- **Exercise**
Gather the lines from the material that contain "width".

- **Data to examine**
◇ ◇ ◇ ◇

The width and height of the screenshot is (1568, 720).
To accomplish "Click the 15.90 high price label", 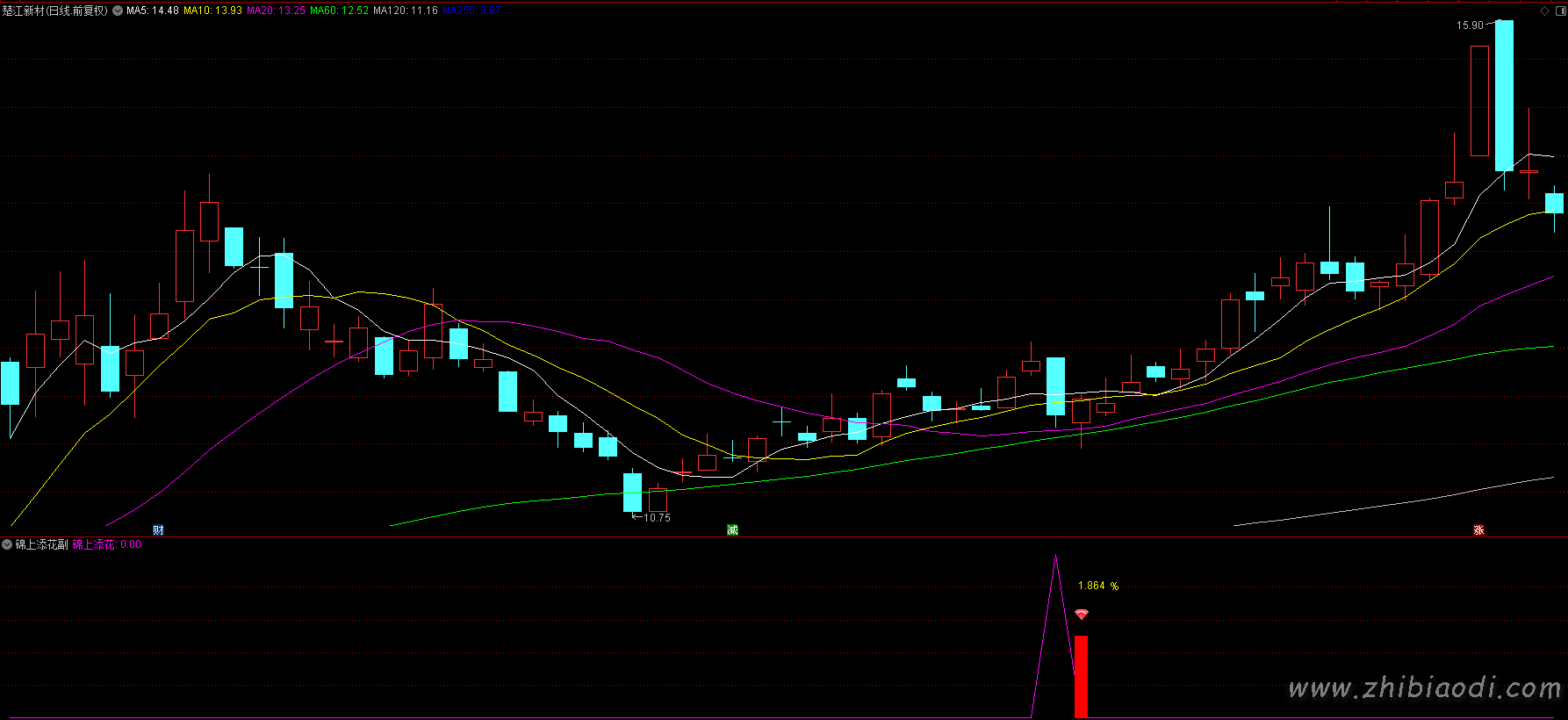I will [x=1469, y=25].

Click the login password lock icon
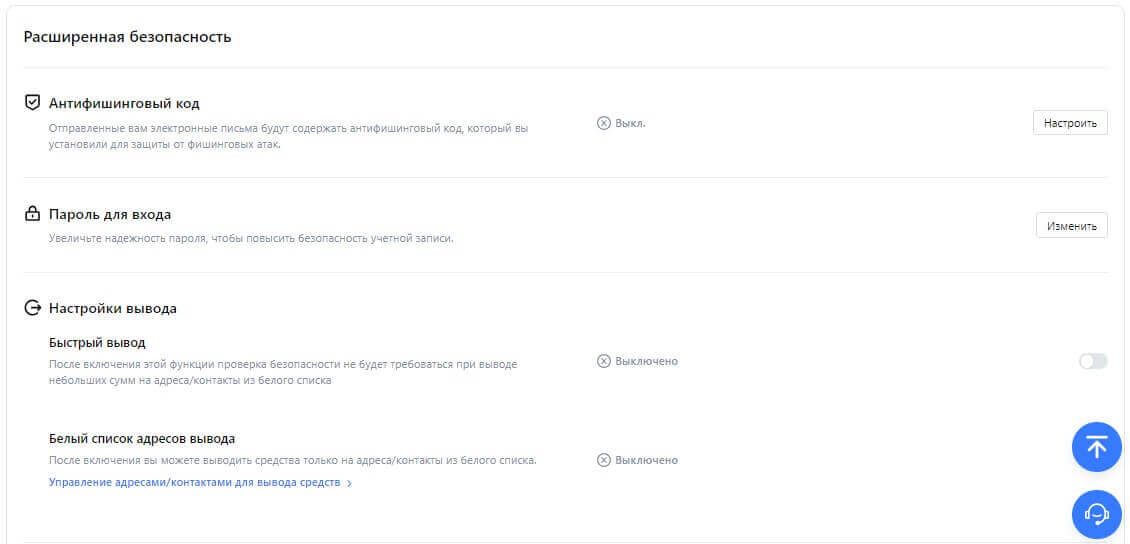[x=32, y=214]
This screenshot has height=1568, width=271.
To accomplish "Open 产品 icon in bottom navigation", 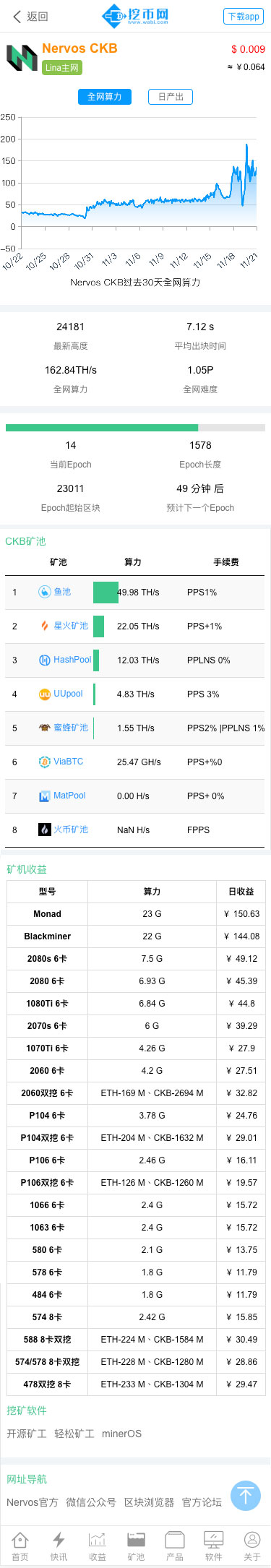I will [x=175, y=1545].
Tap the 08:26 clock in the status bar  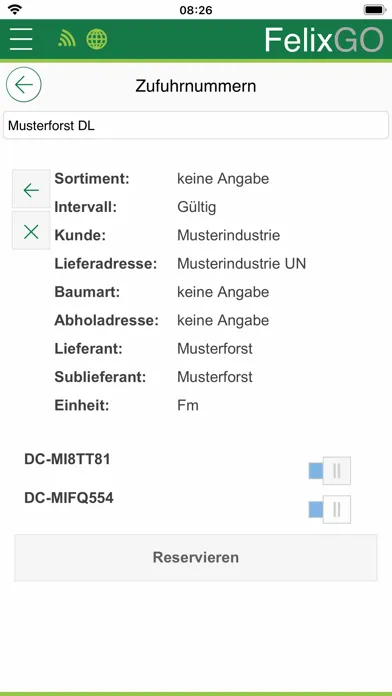pos(196,10)
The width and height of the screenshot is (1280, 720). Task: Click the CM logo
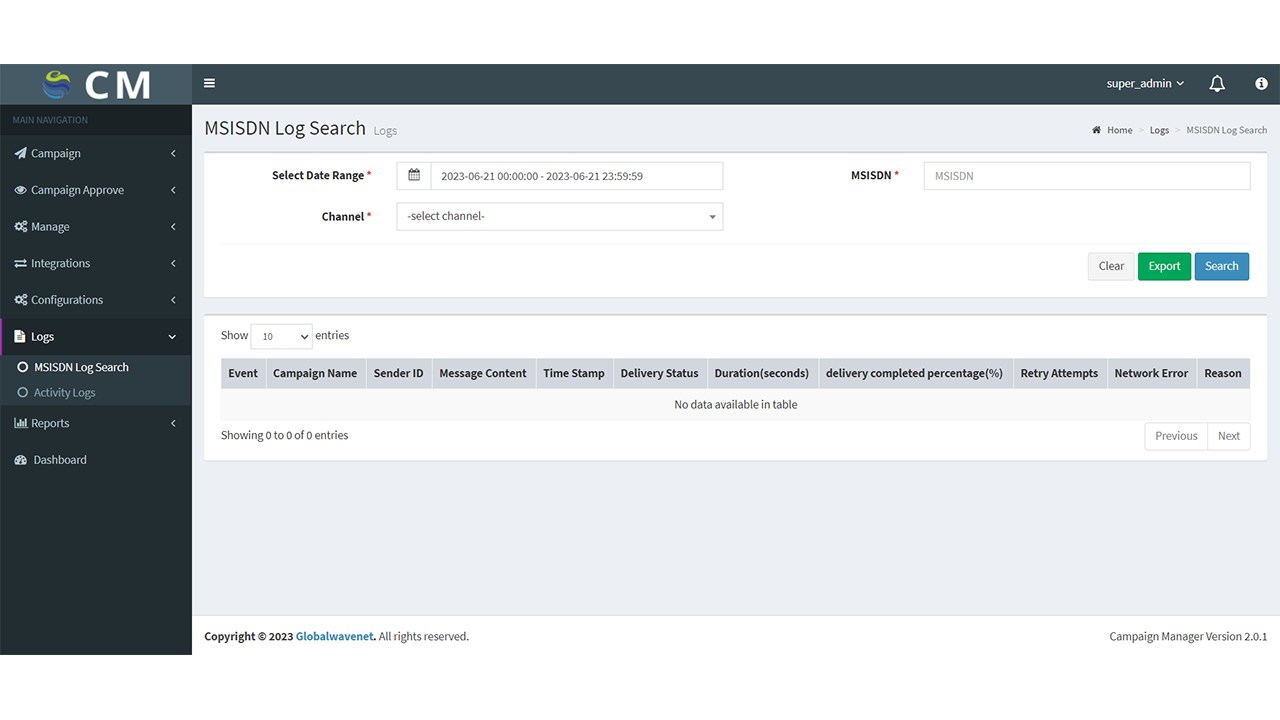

◇ ◇ ◇ ◇

- **Response**
The width and height of the screenshot is (1568, 720).
This screenshot has height=1568, width=271.
The width and height of the screenshot is (1280, 720). Task: Click the CM logo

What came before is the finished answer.